• **Data provided**
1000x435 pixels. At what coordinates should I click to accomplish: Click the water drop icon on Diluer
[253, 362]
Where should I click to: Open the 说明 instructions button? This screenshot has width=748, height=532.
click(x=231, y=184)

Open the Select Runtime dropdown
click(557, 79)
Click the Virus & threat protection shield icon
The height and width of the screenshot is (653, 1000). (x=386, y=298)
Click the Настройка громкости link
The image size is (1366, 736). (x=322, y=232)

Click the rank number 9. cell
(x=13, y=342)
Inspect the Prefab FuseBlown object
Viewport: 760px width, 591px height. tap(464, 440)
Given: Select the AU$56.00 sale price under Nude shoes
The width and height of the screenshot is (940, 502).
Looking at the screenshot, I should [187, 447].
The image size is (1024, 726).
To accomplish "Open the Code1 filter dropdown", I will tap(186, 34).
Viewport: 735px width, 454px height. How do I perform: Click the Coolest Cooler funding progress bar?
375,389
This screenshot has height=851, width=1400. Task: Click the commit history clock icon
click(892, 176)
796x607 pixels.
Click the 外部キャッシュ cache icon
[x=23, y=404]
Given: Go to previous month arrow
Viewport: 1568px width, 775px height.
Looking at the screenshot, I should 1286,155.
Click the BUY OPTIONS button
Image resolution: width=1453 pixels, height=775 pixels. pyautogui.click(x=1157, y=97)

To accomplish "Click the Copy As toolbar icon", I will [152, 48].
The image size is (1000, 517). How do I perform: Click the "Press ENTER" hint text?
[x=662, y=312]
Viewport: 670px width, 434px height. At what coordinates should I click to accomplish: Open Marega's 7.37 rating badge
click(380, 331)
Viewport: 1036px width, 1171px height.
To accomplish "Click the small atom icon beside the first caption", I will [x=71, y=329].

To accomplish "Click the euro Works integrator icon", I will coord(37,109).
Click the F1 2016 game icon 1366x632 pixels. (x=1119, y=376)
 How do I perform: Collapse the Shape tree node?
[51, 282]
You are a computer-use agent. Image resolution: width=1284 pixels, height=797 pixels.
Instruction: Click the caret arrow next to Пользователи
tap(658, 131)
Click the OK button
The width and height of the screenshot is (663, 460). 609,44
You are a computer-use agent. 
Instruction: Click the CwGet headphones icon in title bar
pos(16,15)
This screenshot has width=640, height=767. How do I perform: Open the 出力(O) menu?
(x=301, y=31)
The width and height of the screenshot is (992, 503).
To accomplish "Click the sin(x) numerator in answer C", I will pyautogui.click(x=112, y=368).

• **Problem**
Of the lines in the data, report each one containing the string "computer".

• **Solution to the problem**
You are a computer-use agent. Image resolution: width=1284 pixels, height=797 pixels.
You are a computer-use agent. 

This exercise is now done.